Changing into warm fleece, I toss the mud covered, soggy boots outside in the rain. Maybe it will wash off the mud? Pulling on a pair of neoprene dive boots, I slosh over to the big dinning tent.

Bill and Jack are already at the table munching quesadillas and popcorn . All arrive. Edwin appears with a bottle of Johnny Walker Black to complement the hot tea and rapidly disappearing snacks.

It is amazing how fast we all come back to life, hardships forgotten with a good dose of comforts and conversation. Talk winds down when plates heaped with fried chicken and mashed potatoes arrive. It is soon back to individual tents hopefully, for a long night’s comfortable sleep.

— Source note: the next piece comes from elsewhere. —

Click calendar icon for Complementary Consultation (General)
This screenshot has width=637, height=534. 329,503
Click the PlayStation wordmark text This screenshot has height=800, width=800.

Tomorrow’s exploration is the targeted prime objective. What is up there beckoning in the clouds; the Lost City of Z, maybe legendary Paititi? My altitude-disturbed dream lapses into vivid, pure fantasy.

We already know there are walls and at least a mirador or ceremonial platform on the ridge top or we would not have planned the expedition here. We found small sites in 2006. Johan Reinhard had documented two interesting sites on the ridge lower down and closer to the extensive Llactapata complex. We are certain more worth investigating are to be found up there.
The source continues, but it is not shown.